┌──

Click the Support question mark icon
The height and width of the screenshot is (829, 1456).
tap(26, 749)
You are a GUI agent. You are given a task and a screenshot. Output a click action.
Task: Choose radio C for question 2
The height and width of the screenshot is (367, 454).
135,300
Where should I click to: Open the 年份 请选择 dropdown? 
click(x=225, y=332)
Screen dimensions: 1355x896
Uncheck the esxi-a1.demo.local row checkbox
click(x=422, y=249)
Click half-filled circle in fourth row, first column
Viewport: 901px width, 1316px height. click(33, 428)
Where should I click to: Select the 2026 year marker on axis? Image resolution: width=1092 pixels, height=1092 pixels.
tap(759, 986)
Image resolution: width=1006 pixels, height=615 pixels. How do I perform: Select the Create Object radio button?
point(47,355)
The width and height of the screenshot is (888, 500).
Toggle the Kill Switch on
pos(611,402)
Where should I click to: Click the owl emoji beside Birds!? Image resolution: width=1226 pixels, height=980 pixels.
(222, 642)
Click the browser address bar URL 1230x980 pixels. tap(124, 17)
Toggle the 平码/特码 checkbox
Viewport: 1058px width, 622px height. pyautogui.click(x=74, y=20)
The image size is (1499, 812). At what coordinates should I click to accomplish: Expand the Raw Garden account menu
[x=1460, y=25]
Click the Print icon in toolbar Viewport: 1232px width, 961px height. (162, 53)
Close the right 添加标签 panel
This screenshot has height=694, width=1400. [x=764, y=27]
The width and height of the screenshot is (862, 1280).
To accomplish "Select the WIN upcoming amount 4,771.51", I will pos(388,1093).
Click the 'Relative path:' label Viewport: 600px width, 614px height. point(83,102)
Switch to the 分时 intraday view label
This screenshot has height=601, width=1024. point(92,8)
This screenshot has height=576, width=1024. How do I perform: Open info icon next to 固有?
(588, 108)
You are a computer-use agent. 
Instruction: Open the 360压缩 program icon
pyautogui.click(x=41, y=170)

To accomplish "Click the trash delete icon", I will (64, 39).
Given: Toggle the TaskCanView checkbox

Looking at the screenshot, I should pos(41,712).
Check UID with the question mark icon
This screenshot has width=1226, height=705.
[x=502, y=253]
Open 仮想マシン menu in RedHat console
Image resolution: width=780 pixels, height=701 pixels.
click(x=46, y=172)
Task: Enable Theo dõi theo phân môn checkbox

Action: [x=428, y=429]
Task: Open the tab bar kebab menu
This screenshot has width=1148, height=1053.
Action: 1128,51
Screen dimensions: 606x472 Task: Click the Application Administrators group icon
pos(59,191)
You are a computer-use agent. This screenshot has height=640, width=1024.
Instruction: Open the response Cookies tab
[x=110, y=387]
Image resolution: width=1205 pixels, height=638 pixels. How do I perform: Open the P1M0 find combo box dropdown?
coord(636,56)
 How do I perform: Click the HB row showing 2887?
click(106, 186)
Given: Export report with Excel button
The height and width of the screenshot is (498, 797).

└──

#### [THE PROBLEM]
Every line of the records above where the string "agent" is found should be copied.

#### [ANSWER AREA]
You are a GUI agent. You are given a task and a screenshot. Output a click action.
You are a computer-use agent. 
You are a computer-use agent. This screenshot has height=640, width=1024.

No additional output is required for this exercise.